### Task directions
Quote the micro-credentials text starting at "Challenge: Teacher Retention" and ending at "across the globe.".

### Excerpted text
Micro-credentials Address Today’s Challenges
Covid-19 has shined an even brighter light on the many challenges in education related to teachers. Recruiting, retaining, certifying and measurably improving instructional practice present continued challenges to the education community. Micro-credentials, a form of micro-certification, can have a meaningful impact on this set of challenges by providing the supports and opportunities for authentic growth and career advancement that educators need to be successful today.
Challenge: Instructional Improvement
Micro-credentials, a competency-based form of professional learning, focus on the application of professional learning in the classroom. Educators work on one skill at a time, and demonstrate improvement in their practice via a portfolio of evidence from their classroom practice.
Challenge: Teacher Retention
While many may perceive this to be primarily a recruiting challenge, research shows that the vast majority of the vacancies are created by teachers prematurely leaving the profession, many within the first five years of their practice. Further, research indicates that teacher attrition is at least twice as high as it is in other high-performing countries across the globe.

Stored dataset records:
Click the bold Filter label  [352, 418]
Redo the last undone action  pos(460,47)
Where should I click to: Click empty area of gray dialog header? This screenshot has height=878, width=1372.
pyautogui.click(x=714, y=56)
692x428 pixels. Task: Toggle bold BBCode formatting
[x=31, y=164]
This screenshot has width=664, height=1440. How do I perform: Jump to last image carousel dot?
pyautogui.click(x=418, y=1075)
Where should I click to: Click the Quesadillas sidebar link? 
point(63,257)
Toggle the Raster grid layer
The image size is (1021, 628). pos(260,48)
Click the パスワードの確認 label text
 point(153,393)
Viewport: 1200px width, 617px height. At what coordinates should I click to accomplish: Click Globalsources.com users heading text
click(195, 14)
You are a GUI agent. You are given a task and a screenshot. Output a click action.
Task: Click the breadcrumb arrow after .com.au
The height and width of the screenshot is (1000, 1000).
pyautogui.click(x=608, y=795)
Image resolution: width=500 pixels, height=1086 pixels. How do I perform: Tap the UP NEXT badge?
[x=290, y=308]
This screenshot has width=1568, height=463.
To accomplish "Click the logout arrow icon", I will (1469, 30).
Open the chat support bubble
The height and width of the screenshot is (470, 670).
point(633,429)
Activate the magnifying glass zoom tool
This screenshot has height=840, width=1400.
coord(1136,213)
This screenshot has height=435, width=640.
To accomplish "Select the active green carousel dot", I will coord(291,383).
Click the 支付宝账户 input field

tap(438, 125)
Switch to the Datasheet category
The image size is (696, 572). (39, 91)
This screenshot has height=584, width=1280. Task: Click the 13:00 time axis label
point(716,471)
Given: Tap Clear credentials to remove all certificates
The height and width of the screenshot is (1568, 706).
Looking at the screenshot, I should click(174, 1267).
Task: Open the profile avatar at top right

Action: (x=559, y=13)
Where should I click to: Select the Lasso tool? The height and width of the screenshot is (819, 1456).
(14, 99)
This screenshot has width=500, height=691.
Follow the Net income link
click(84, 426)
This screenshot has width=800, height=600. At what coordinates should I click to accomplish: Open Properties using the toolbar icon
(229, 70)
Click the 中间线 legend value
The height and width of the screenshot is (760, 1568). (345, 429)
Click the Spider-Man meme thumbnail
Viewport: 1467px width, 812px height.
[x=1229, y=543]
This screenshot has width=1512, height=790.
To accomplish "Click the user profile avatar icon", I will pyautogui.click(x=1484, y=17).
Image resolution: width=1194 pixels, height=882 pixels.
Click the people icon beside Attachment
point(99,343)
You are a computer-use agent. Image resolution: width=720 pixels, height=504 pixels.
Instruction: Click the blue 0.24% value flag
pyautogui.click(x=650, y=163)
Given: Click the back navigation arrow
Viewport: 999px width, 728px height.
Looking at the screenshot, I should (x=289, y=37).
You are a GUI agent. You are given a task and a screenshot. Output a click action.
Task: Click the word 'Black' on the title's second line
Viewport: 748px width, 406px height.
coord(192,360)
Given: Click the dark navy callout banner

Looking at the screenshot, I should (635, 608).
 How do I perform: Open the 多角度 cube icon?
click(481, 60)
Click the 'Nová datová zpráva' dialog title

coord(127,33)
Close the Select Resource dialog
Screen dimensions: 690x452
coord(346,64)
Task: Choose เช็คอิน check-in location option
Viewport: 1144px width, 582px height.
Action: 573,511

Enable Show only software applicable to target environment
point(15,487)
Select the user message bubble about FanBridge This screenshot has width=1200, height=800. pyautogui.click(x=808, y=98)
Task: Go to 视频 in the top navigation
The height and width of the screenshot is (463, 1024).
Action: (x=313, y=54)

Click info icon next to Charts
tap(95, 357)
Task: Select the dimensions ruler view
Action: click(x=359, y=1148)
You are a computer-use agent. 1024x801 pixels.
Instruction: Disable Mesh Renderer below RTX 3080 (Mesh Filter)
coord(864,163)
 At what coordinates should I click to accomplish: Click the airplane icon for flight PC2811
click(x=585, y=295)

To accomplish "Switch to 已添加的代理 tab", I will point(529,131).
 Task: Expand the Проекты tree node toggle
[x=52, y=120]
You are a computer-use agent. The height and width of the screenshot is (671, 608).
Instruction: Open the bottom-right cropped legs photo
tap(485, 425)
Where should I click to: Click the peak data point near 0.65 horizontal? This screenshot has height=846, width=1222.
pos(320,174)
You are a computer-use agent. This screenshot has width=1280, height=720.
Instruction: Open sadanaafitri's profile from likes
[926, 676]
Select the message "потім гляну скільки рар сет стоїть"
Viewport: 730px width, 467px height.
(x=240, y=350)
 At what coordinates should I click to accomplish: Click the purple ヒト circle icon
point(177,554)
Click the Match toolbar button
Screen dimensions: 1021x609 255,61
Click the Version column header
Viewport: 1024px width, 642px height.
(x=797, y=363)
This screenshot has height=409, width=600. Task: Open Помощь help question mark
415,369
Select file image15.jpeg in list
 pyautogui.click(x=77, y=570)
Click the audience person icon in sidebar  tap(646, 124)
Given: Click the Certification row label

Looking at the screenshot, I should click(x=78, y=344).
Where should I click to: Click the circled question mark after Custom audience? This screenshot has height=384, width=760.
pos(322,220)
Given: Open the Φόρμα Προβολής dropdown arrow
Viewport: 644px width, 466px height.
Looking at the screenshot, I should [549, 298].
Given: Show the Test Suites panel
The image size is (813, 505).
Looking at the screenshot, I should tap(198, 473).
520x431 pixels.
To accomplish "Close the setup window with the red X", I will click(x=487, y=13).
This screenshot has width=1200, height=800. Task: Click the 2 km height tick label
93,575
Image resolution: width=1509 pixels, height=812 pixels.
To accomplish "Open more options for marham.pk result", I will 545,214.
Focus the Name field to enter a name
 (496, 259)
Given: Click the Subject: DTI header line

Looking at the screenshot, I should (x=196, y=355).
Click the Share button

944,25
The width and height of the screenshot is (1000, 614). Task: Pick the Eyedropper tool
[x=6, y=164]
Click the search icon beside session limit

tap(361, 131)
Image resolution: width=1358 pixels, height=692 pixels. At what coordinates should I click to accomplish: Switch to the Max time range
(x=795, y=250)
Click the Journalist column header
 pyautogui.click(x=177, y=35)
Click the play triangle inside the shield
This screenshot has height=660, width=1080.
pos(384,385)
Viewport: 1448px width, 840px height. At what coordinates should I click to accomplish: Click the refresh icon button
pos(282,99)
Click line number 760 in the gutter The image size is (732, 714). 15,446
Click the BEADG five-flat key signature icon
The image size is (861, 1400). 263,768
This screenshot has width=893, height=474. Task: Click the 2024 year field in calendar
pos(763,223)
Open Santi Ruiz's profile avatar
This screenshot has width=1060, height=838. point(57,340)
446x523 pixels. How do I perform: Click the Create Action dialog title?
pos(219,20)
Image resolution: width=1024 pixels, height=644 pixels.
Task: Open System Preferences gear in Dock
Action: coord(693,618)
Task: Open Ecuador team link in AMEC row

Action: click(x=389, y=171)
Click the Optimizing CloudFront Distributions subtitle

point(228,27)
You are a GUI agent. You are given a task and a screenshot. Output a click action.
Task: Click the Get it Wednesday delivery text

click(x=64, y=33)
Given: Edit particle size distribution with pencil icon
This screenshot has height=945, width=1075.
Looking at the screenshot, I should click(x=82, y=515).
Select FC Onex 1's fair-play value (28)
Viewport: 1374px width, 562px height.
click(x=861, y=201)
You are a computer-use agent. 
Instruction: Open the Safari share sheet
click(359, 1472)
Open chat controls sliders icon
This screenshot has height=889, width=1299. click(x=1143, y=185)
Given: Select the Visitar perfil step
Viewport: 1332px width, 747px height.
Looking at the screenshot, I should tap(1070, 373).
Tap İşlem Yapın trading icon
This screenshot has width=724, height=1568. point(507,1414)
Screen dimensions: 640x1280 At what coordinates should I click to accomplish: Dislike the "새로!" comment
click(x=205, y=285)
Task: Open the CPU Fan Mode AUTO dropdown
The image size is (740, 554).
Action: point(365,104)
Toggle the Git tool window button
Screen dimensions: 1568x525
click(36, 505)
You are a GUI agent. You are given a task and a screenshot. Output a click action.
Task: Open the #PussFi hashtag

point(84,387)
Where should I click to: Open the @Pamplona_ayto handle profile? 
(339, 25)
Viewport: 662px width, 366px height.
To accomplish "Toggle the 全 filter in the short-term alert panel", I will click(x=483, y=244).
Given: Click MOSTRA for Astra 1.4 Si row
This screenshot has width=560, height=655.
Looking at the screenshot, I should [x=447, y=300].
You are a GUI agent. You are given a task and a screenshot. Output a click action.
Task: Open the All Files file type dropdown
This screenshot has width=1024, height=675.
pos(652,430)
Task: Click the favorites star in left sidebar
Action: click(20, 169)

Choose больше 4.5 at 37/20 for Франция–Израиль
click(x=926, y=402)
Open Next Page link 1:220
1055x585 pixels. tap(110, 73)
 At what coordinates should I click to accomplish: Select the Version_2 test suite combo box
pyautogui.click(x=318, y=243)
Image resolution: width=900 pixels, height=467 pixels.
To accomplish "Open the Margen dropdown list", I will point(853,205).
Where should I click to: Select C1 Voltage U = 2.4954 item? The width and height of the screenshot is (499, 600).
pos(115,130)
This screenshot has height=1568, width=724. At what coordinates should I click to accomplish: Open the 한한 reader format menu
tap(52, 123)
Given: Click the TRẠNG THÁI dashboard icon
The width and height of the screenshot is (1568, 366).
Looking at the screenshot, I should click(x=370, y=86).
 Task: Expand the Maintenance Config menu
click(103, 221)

### Exercise answer
Challenge: Teacher Retention
While many may perceive this to be primarily a recruiting challenge, research shows that the vast majority of the vacancies are created by teachers prematurely leaving the profession, many within the first five years of their practice. Further, research indicates that teacher attrition is at least twice as high as it is in other high-performing countries across the globe.